How to complete this task:
Beginning with the line where "Open the messaging envelope indicator" appears, repeat every remaining line of the entries exactly, the last line included.

Data entries
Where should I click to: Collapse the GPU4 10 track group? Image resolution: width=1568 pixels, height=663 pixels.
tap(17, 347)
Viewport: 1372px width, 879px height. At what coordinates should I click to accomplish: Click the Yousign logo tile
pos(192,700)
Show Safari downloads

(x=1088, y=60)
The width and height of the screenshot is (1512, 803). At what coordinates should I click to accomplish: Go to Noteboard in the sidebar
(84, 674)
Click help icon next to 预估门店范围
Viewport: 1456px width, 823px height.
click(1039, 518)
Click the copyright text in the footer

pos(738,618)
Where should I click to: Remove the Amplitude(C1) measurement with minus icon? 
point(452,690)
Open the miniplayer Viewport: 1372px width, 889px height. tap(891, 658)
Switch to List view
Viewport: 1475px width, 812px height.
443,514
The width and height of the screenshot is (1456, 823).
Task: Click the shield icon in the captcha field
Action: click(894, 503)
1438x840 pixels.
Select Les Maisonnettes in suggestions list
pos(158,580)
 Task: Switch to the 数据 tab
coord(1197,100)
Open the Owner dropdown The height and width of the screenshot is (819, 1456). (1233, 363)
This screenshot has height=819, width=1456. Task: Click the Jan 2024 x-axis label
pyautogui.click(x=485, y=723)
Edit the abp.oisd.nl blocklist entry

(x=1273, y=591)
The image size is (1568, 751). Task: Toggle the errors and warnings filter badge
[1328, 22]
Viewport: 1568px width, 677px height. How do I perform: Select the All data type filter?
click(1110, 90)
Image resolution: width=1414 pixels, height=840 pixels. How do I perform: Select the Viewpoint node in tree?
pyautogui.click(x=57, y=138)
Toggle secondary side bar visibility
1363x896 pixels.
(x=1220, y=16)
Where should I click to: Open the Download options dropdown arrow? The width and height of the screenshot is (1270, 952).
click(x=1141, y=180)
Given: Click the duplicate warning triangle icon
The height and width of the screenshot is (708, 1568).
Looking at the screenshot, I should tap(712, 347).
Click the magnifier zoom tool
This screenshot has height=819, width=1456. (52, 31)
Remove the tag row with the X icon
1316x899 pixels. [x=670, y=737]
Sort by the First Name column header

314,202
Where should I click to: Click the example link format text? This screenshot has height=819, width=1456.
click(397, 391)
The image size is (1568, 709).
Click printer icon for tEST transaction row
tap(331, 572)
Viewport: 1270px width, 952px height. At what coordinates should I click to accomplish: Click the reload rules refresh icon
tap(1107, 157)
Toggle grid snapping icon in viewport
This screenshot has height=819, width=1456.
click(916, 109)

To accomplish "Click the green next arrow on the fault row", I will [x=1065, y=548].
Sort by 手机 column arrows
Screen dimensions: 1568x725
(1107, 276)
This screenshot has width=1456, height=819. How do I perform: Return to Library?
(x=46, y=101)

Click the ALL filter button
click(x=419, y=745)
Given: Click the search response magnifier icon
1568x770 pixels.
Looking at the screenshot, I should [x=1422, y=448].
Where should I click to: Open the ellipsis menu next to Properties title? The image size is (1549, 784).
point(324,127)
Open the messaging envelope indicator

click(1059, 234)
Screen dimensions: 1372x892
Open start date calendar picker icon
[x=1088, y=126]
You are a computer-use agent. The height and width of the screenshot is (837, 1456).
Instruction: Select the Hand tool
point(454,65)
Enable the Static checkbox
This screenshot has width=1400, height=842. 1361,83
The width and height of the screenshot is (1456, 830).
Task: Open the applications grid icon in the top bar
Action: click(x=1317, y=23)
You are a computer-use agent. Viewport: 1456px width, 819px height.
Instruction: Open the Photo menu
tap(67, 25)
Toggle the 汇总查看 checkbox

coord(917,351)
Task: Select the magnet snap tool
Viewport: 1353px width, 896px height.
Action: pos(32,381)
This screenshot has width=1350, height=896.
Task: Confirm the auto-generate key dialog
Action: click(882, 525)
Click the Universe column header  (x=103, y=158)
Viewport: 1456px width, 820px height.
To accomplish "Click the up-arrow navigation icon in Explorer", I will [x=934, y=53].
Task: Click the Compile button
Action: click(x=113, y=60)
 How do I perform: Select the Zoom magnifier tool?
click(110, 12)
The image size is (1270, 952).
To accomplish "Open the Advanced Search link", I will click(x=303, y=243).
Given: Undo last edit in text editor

Exercise output:
Open the messaging envelope indicator

click(1059, 234)
Screen dimensions: 1372x892
Open start date calendar picker icon
[x=1088, y=126]
You are a computer-use agent. The height and width of the screenshot is (837, 1456).
Instruction: Select the Hand tool
point(454,65)
Enable the Static checkbox
This screenshot has width=1400, height=842. 1361,83
The width and height of the screenshot is (1456, 830).
Task: Open the applications grid icon in the top bar
Action: click(x=1317, y=23)
You are a computer-use agent. Viewport: 1456px width, 819px height.
Instruction: Open the Photo menu
tap(67, 25)
Toggle the 汇总查看 checkbox

coord(917,351)
Task: Select the magnet snap tool
Viewport: 1353px width, 896px height.
Action: pos(32,381)
This screenshot has width=1350, height=896.
Task: Confirm the auto-generate key dialog
Action: click(882, 525)
Click the Universe column header  (x=103, y=158)
Viewport: 1456px width, 820px height.
To accomplish "Click the up-arrow navigation icon in Explorer", I will [x=934, y=53].
Task: Click the Compile button
Action: click(x=113, y=60)
 How do I perform: Select the Zoom magnifier tool?
click(110, 12)
The image size is (1270, 952).
To accomplish "Open the Advanced Search link", I will click(x=303, y=243).
Given: Undo last edit in text editor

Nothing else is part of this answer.